Feb 11, 2022 (#83, #95)

(fix) Fixed bug in FiniteMDP.sample(): terminal state was being checked with self.state instead of given state
(feat) Option to use 'fork' or 'spawn' in ~rlberry.manager.AgentManager
(feat) AgentManager output_dir now has a timestamp and a short ID by default.
(feat) Gridworld can be constructed from string layout
(feat) max_workers argument for ~rlberry.manager.AgentManager to control the maximum number of processes/threads created by the fit method.

Feb 04, 2022

Add ~rlberry.manager.read_writer_data to load agent's writer data from pickle files and make it simpler to customize in ~rlberry.manager.plot_writer_data
Fix bug, dqn should take a tuple as environment
Add a quickstart tutorial in the docs quick_start
Add the RLSVI algorithm (tabular) ~rlberry.agents.RLSVIAgent
Add the Posterior Sampling for Reinforcement Learning PSRL agent for tabular MDP ~rlberry.agents.PSRLAgent
Add a page to help contributors in the doc contributing

v0.2.1

2 years ago

New in v0.2

Improving interface and tools for parallel execution (#50)
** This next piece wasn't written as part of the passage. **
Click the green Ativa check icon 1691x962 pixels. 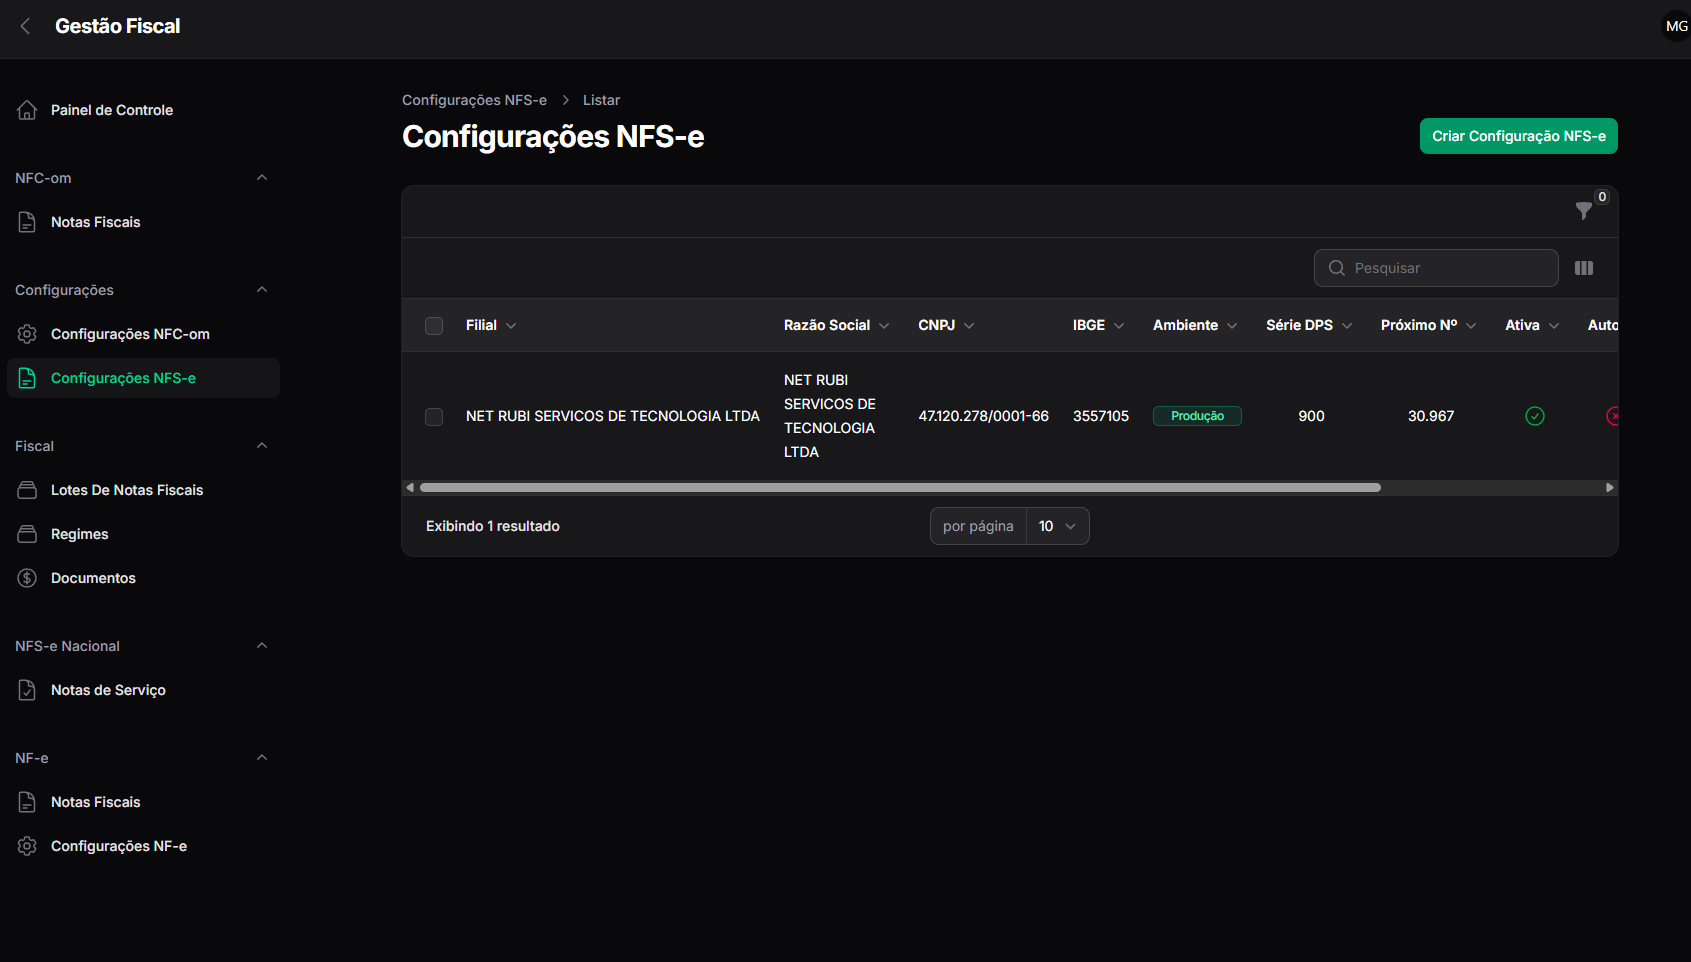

AgentStats renamed to AgentManager.
AgentManager can handle agents that cannot be pickled.
Agent interface requires eval() method instead of policy() to handle more general agents (e.g. reward-free, POMDPs etc).
Multi-processing and multi-threading are now done with ProcessPoolExecutor and ThreadPoolExecutor (allowing nested processes for example). Processes are created with spawn (jax does not work with fork, see #51).

New experimental features (see #51, #62)

JAX implementation of DQN and replay buffer using reverb.
rlberry.network: server and client interfaces to exchange messages via sockets.
RemoteAgentManager to train agents in a remote server and gather the results locally (using rlberry.network).

Logging and rendering:

Data logging with a new DefaultWriter and improved evaluation and plot methods in rlberry.manager.evaluation.
Fix rendering bug with OpenGL (bf606b44aaba1b918daf3dcc02be96a8ef5436b4).

Bug fixes.

New in v0.2.1 (#65)

Features:

Agent and AgentManager both have a unique_id attribute (useful for creating unique output files/directories).
DefaultWriter is now initialized in base class Agent and (optionally) wraps a tensorboard SummaryWriter.
AgentManager has an option enable_tensorboard that activates tensorboard logging in each of its Agents (with their writer attribute). The log_dirs of tensorboard are automatically assigned by AgentManager.
RemoteAgentManager receives tensorboard data created in the server, when the method get_writer_data() is called. This is done by a zip file transfer with rlberry.network.
BaseWrapper and gym_make now have an option wrap_spaces. If set to True, this option converts gym.spaces to rlberry.spaces, which provides classes with better seeding (using numpy's default_rng instead of RandomState)
AgentManager: new method get_agent_instances() that returns trained instances
plot_writer_data: possibility to set xtag (tag used for x-axis)

Bug fixes:

Fixed agent initialization bug in AgentHandler (eval_env missing in kwargs for agent_class).